Re: [PATCH rdma-rc] RDMA/mlx5: Fix dereg mr flow for kernel MRs

From: Thorsten Leemhuis
Date: Mon Jan 03 2022 - 08:16:07 EST


Hi, this is your Linux kernel regression tracker speaking.

On 03.01.22 10:51, Leon Romanovsky wrote:
> On Wed, Dec 22, 2021 at 10:51:58AM +0800, Tony Lu wrote:
>> On Tue, Dec 21, 2021 at 11:46:41AM +0200, Leon Romanovsky wrote:
>>> From: Maor Gottlieb <maorg@xxxxxxxxxx>
>>>
>>> The cited commit moved umem into the union, hence
>>> umem could be accessed only for user MRs. Add udata check
>>> before access umem in the dereg flow.
>>>
>>> Fixes: f0ae4afe3d35 ("RDMA/mlx5: Fix releasing unallocated memory in dereg MR flow")
>>> Tested-by: Chuck Lever <chuck.lever@xxxxxxxxxx>
>>> Signed-off-by: Maor Gottlieb <maorg@xxxxxxxxxx>
>>> Signed-off-by: Leon Romanovsky <leonro@xxxxxxxxxx>
>>> ---
>>> drivers/infiniband/hw/mlx5/mlx5_ib.h | 2 +-
>>> drivers/infiniband/hw/mlx5/mr.c | 4 ++--
>>> drivers/infiniband/hw/mlx5/odp.c | 4 ++--
>>> 3 files changed, 5 insertions(+), 5 deletions(-)
>>>
>>> diff --git a/drivers/infiniband/hw/mlx5/mlx5_ib.h b/drivers/infiniband/hw/mlx5/mlx5_ib.h
>>
>> This patch was tested and works for me in our environment for SMC. It
>> wouldn't panic when release link and call ib_dereg_mr.
>>
>> Tested-by: Tony Lu <tonylu@xxxxxxxxxxxxxxxxx>
>
> Thanks, unfortunately, this patch is incomplete.
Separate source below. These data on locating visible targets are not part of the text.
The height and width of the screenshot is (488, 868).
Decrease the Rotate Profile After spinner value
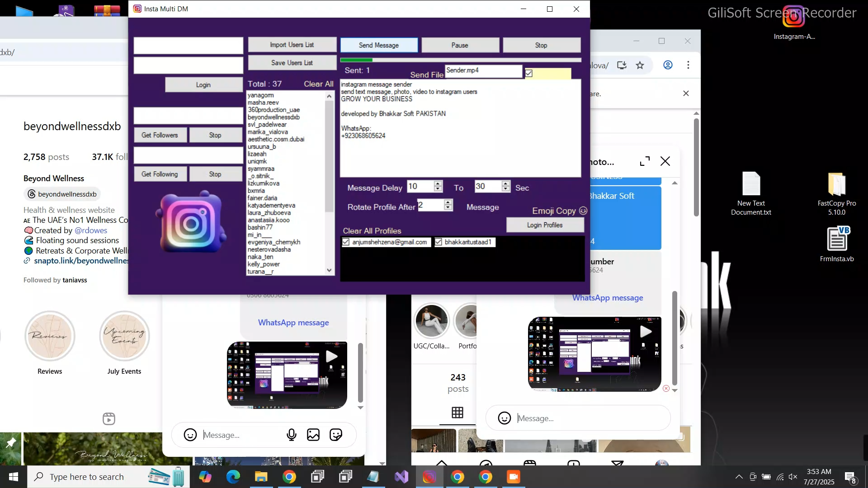pos(448,208)
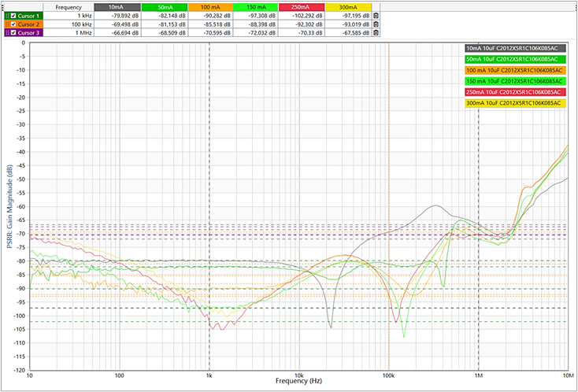Viewport: 578px width, 392px height.
Task: Click the delete icon for Cursor 1
Action: [376, 16]
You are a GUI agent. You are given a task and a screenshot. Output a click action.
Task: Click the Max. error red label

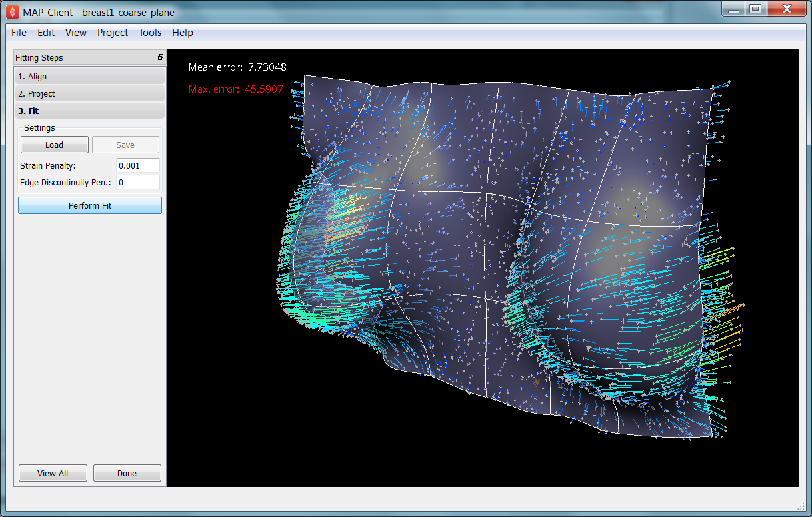pos(236,89)
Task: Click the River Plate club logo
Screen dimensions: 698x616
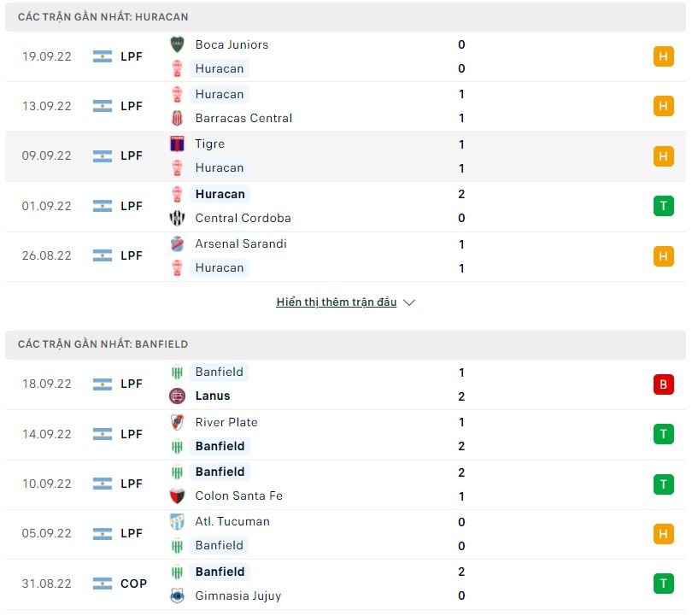Action: 177,422
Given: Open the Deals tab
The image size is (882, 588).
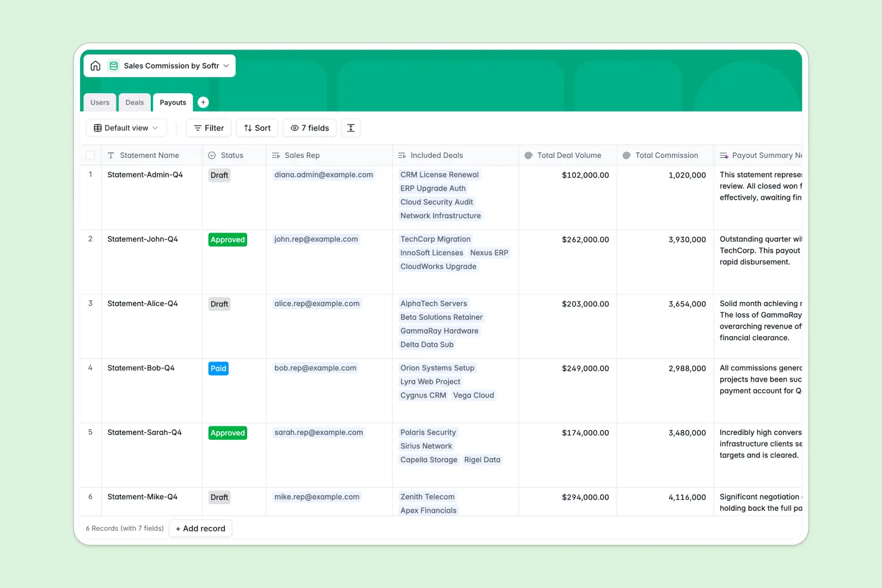Looking at the screenshot, I should tap(134, 102).
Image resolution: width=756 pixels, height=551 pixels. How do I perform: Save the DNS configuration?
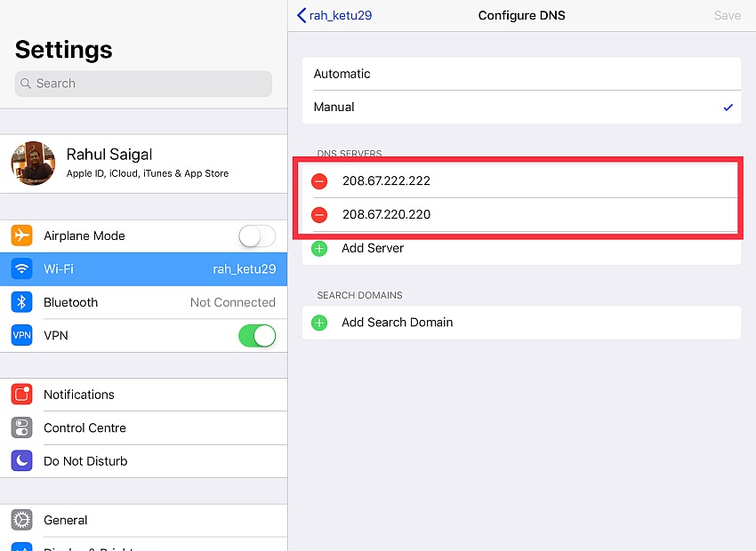click(728, 15)
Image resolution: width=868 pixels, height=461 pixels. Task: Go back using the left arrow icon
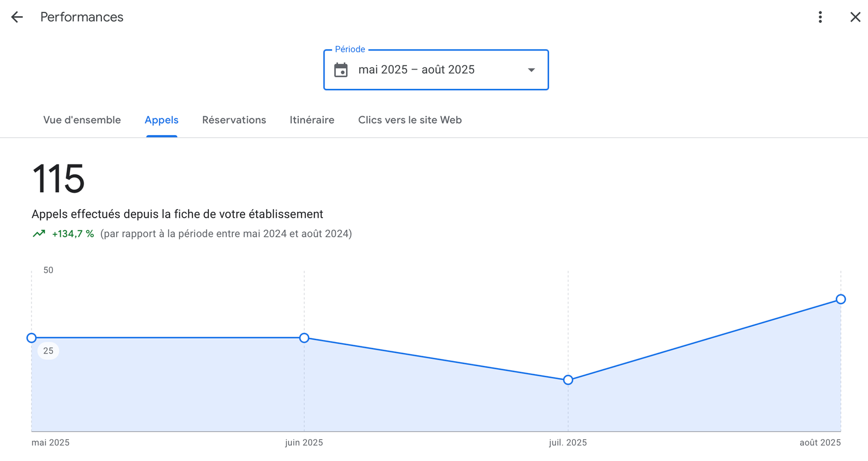pyautogui.click(x=17, y=17)
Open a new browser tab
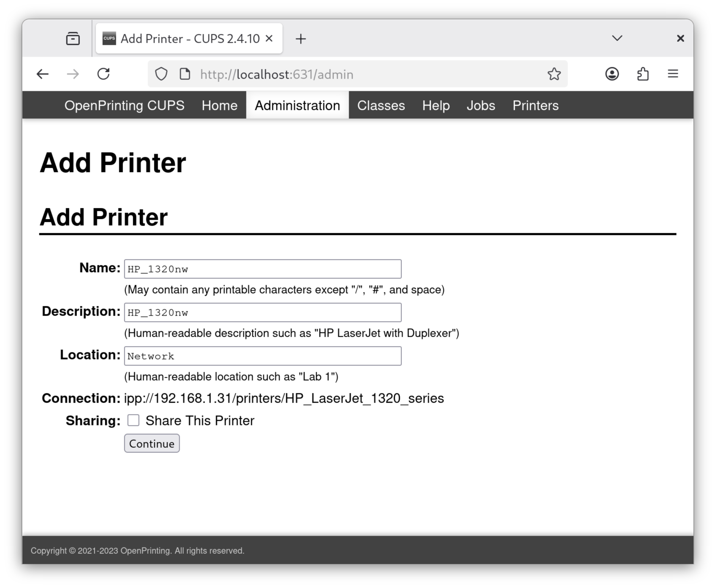The height and width of the screenshot is (588, 715). click(300, 39)
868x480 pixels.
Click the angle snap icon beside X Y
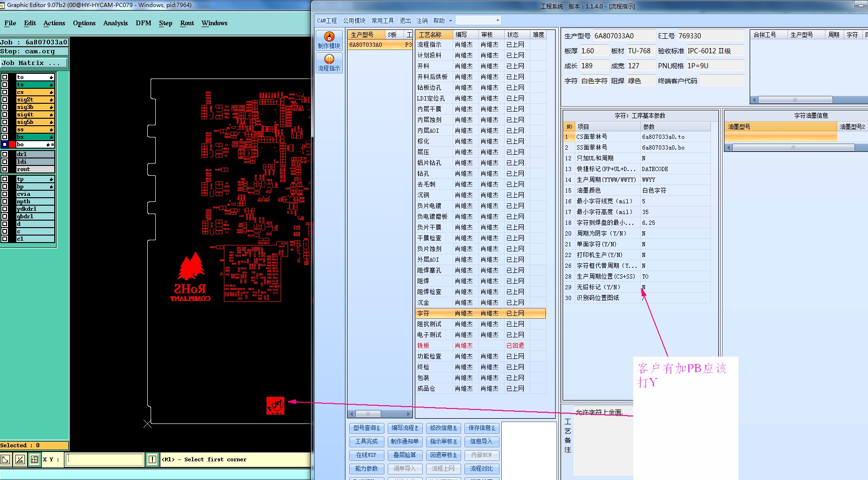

Could you be a bit more verbose and give a status update? It's hard to
follow from the outside. But according to the "Fixes: f0ae4afe3d35"
above this was supposed to fix a regression introduced in v5.16-rc5 that
was also reported here:
https://lore.kernel.org/linux-rdma/9974ea8c-f1cb-aeb4-cf1b-19d37536894a@xxxxxxxxxxxxxxxxx/

Commit f0ae4afe3d35 in fact was also backported to v5.15.y and might
cause trouble there as well.

Should it maybe simply be reverted (and reapplied with all fixes later)
in mainline (5.16 will likely be released in 6 days!) and v5.15.y?
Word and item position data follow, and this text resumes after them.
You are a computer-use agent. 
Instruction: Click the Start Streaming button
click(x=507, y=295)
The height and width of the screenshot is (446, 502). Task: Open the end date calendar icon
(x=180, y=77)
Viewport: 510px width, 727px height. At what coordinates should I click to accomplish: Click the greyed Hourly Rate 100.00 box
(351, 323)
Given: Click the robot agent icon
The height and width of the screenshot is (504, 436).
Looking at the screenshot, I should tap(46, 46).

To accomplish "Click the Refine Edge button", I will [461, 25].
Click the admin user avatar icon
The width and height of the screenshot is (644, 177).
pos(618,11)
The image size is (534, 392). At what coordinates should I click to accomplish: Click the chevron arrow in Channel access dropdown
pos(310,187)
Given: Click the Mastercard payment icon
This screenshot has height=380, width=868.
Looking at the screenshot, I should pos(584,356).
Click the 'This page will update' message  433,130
Ciao, Thorsten (wearing his 'Linux kernel regression tracker' hat)

P.S.: As a Linux kernel regression tracker I'm getting a lot of reports
on my table. I can only look briefly into most of them. Unfortunately
therefore I sometimes will get things wrong or miss something important.
I hope that's not the case here; if you think it is, don't hesitate to
tell me about it in a public reply, that's in everyone's interest.
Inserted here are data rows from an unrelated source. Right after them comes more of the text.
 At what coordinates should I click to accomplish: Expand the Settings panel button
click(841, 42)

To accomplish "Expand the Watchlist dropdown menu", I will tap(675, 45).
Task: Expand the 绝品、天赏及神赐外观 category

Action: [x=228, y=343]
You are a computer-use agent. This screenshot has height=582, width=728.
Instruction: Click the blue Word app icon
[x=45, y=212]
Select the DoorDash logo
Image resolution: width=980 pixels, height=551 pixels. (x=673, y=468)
BTW, I have no personal interest in this issue, which is tracked using
regzbot, my Linux kernel regression tracking bot
(https://linux-regtracking.leemhuis.info/regzbot/). I'm only posting
this mail to get things rolling again and hence don't need to be CC on
all further activities wrt to this regression.